Money Matters
Most of the working-class parents valued education and wanted their child to act according to his or her own wishes. In some cases, however, the family’s financial situation limited the young people’s alternatives.
In this section, I explore the influence of the family’s economic resources on the young people’s decision-making. Vocational education was usually free of charge—or the schools had only a nominal sign-up or tuition fee—but the students potentially had to pay for textbooks, work clothes, and equipment. The biggest ‘expense’ for the family, however, was that a young person engaged in studies did not usually bring home a wage. Although young workers’ wages were low, even a small income could constitute an essential addition to the family’s livelihood or at least compensate for the housing and food costs. A vocational school student could apply for student benefits or a loan. In theory, this system was progressive and modern, but in practice, its effect was negligible. The benefits were small and strictly means-tested; very few students were considered eligible (Mattlar 1954, 236–239; KM 1973, 19, 2–4).The importance of financial resources was also recognised in the forms the parents filled in as part of the personal vocational guidance. Parents were asked whether they could cover the expenses for their child’s potential formal education completely, partly, or not at all.12 Not all parents replied to this sensitive question: a quarter of the boys’ parents and four out of ten of the girls’ parents left the section blank. There could be several reasons for this. Some parents might have dismissed the question because they did not know how much the studies would cost. Others perhaps did not want to reveal the precarious financial situation of the family, especially if they viewed education positively.

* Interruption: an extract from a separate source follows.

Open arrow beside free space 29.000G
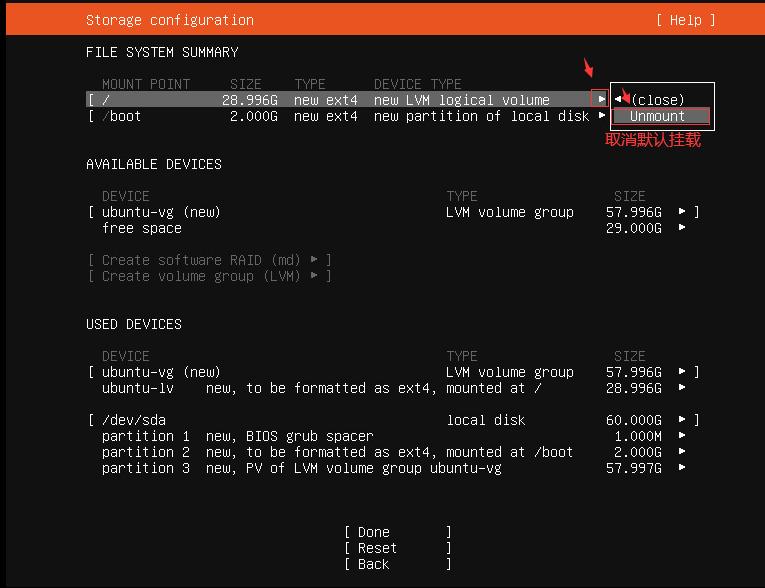 tap(683, 228)
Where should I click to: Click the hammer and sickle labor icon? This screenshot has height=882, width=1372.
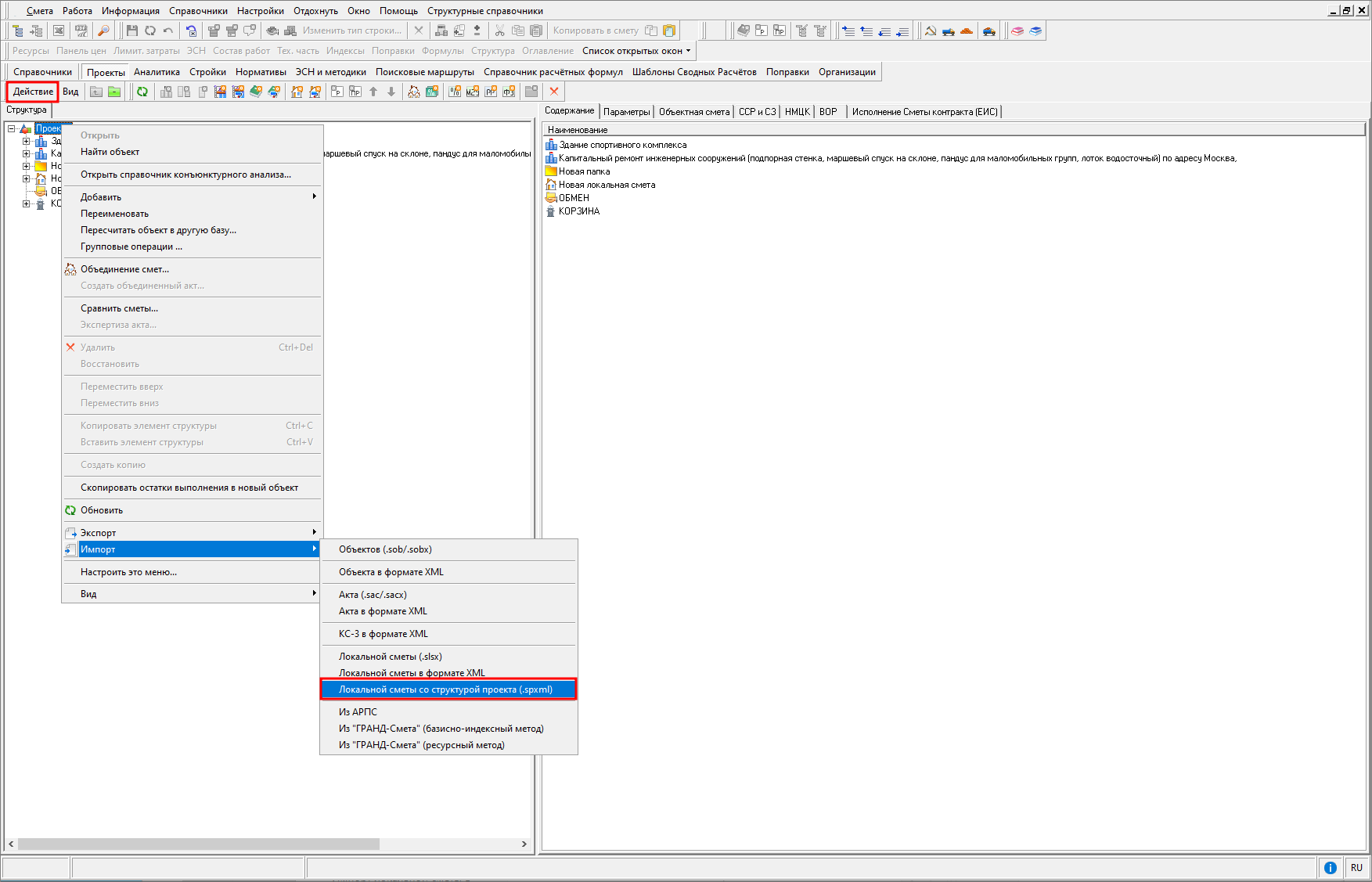[931, 31]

The parents’ replies did not depend on the sex of the child.
They regarded education as an important investment for both boys and girls. Instead, another factor divided the parents’ opinions. Working-class parents were not as willing or able to cover education costs as the middle-class parents were. More than a fifth of working-class parents said that they could not pay for further education at all, whereas only eight percent of the middle-class parents responded in this way. On the other hand, four out of ten working-class parents planned to pay the costs entirely, but this answer was even more popular among the middle-class parents, of whom six out of ten promised to cover all the expenses. These differences are statistically significant.13 The middle-class parents had both the will and the ability to invest in their children’s education.The family’s adequate economic resources usually translated into the parents’ will to educate their children. In these cases, the decision-making was also more relaxed. The parents surely encouraged their children to acquire an education, but the boys and girls were free to make the final choice. They were not pressured or hurried into making decisions (e.g. elementary schoolboys, numbers 9, 48, and 58; elementary schoolgirls, numbers 35, 53, 60, 65, and 70). In several other families, a lack of money guided the young people’s reasoning. Some parents noted that their financial situation was so tight that their son or daughter should find employment rapidly, even though the parents valued education. For example, one boy and his mother had previously planned that he would apply to vocational school to become a car mechanic, a career that greatly interested him. However, because the family’s finances had taken a turn for the worse, the mother advised her son ‘to search for any reasonable job’ (elementary schoolboy, number 35).
The working-class families were particularly vulnerable because demanding physical labour and inadequate occupational safety caused occasional disabilities.
The working class was also more susceptible to unemployment resulting from seasonal and economic fluctuations. In some cases, it is explicit why additional earnings were so desperately needed. One girl was forced to find employment as soon as school ended because her father had lungs problems and temporarily could not work. The girl’s aspirations for vocational schooling were put on hold (elementary schoolgirl, number 29). In the interview, a boy reported that his father, who was a dockworker, had very irregular employment, and his older brother had to surrender all his wages. The boy himself was expected to start working straight away after school finished. The family seemed to be investing in one of the family’s three brothers. He attended secondary school with the aim of taking the matriculation examination (elementary schoolboy, number 85).The type of family could also influence the economic resources available and therefore also the decision-making. For instance, it was one boy’s duty to begin working as soon as possible because he was the firstborn and had five younger siblings (elementary schoolboy, number 4). Lone-parent households frequently had difficulties in making ends meet. A quarter of the elementary schoolgirls and a fifth of the boys were living in one-parent families, almost all of them with their mother. The death of a parent and the break-up of the parents’ relationship were equally common as the cause of lone parenthood. The young people finishing elementary school in 1960 were born in the mid-1940s, and the divorce rate was exceptionally high for the couples who had gotten married during or soon after the war in a rush to try to catch up for the ‘lost’ years.